The platform has evolved from the “Rolodex of business” to a crucial talent juggernaut reshaping hiring and recruiting.

Linkedin founder Reid Garrett Hoffman (C) and CEO Jeff Weiner (2nd R) at the ringing of the opening bell of the New York Stock Exchange May 19, 2011 during the initial public offering of the company. Credit: Stan Honda/AFP/Getty Images

Stan Honda/AFP/Getty Images

7 min read

One of Hari Srinivasan’s first projects at LinkedIn was to help design the platform’s profiles. Srinivasan thought about business and trade conferences, where professionals network and exchange ideas and experiences. He imagined the first encounter between two networkers.

“When me and you first meet, what’s the first thing we do? We find something in common. We may shake hands. We understand how to pronounce each others’ names,” he said. “Look at the profile today.”

Then he pointed to the LinkedIn profile. It features a picture of the user, underneath which appears the user’s name and how to pronounce it correctly, if they’re verified, and a short summary of their professional interests, followed by their experiences and skills.

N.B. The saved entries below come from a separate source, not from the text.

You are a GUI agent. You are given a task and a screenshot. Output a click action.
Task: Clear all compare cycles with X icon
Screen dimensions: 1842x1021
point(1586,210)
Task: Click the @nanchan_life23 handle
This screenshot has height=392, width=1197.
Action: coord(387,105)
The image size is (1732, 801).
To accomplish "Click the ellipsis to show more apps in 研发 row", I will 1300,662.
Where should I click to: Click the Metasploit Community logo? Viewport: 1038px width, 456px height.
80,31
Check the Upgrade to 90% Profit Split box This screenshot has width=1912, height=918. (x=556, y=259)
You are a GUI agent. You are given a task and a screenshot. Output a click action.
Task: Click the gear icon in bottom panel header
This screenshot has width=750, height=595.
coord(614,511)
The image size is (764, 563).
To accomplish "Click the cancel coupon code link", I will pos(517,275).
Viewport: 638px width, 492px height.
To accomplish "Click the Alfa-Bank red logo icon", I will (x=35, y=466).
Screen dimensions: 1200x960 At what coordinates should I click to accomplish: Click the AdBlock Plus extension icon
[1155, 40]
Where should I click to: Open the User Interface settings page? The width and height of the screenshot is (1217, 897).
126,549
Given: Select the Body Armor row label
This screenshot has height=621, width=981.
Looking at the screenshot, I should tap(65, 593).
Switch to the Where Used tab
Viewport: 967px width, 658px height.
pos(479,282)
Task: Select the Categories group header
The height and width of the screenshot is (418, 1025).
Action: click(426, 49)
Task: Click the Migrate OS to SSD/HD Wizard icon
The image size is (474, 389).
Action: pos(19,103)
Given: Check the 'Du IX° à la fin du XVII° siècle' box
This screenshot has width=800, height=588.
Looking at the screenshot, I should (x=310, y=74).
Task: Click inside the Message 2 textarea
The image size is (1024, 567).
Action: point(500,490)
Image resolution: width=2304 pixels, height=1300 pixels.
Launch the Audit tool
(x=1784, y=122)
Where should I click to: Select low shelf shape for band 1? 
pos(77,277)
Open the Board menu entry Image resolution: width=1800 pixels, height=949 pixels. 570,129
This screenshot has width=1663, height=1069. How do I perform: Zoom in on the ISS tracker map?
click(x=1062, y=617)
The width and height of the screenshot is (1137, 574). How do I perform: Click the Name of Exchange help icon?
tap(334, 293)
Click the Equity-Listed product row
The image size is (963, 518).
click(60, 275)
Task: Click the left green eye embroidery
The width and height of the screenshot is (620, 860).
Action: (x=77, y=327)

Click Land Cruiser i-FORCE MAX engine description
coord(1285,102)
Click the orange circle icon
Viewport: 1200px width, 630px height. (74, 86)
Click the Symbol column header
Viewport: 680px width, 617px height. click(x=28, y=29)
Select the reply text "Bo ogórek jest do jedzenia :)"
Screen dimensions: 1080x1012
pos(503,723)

“There’s a lot happening [at] LinkedIn, but that human-to-human connection…was always an insight that stuck with me,” he said.

Srinivasan began working for the Sunnyvale, Calif.-based company in 2014. He now oversees its $7 billion talent solutions business as VP of product. As he leads the company's future product development, especially as it contends with the current AI business transformation, one overarching fundamental remains clear, he said. The 23-year-old professional social network is, at its core, a platform for connecting humans .

The Rolodex of business. Silicon Valley investor and entrepreneur Reid Hoffman launched LinkedIn from his living-room with co-founders Allen Blue, Konstantin Guericke, Eric Ly, and Jean-Luc Vaillant. When LinkedIn debuted in May 2003, it emerged as a digital networking tool to help professionals connect and share career updates.

“I went down to LinkedIn when they were pretty small, and there were a whole bunch of companies trying to build [a] profile-based internet system for humans,” said HR industry analyst Josh Bersin, pointing to Friendster as an example. “LinkedIn was one of the only ones focused on authentic humans. You couldn’t put a pseudonym in there. You had to be yourself, and it was the Rolodex of business.”

In the last near quarter century, LinkedIn has evolved into a must-have HR tool, especially in recruiting. Beyond just a professional networking site, it’s become a critical platform helping people connect to new professional opportunities.

“It became this magnet of job seekers or professionals…wanting to be [on] LinkedIn so recruiters could find them,” Bersin said. “Then recruiters wanting to be in LinkedIn, because that’s the place where the real candidates [are]...the people that are actually probably the most powerful candidates are the people who aren't looking.”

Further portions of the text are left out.